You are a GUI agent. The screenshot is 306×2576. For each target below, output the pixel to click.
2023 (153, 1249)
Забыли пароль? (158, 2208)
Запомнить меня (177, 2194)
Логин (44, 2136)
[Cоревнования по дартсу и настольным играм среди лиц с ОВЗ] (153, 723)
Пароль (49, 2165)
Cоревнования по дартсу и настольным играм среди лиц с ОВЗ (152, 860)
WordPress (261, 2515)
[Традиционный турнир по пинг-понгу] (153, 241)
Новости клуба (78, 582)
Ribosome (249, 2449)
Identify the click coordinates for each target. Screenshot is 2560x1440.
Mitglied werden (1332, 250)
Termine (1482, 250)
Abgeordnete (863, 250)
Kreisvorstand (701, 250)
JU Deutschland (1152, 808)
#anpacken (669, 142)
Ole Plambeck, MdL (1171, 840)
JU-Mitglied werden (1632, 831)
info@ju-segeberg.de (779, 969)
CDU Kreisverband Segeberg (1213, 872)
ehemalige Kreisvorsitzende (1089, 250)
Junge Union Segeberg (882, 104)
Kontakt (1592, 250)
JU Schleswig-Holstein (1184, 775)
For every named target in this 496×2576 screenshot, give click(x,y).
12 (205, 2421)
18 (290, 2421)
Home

## Your instructions
Every line from the one containing "Ribosome (249, 2449)" through the last line of the entries must be written out verbatim, and no other line.

## Exercise result
Ribosome (249, 2449)
Identify the click coordinates for each target. Screenshot is 2560x1440.
Mitglied werden (1332, 250)
Termine (1482, 250)
Abgeordnete (863, 250)
Kreisvorstand (701, 250)
JU Deutschland (1152, 808)
#anpacken (669, 142)
Ole Plambeck, MdL (1171, 840)
JU-Mitglied werden (1632, 831)
info@ju-segeberg.de (779, 969)
CDU Kreisverband Segeberg (1213, 872)
ehemalige Kreisvorsitzende (1089, 250)
Junge Union Segeberg (882, 104)
Kontakt (1592, 250)
JU Schleswig-Holstein (1184, 775)
For every named target in this 496×2576 screenshot, give click(x,y).
12 (205, 2421)
18 (290, 2421)
Home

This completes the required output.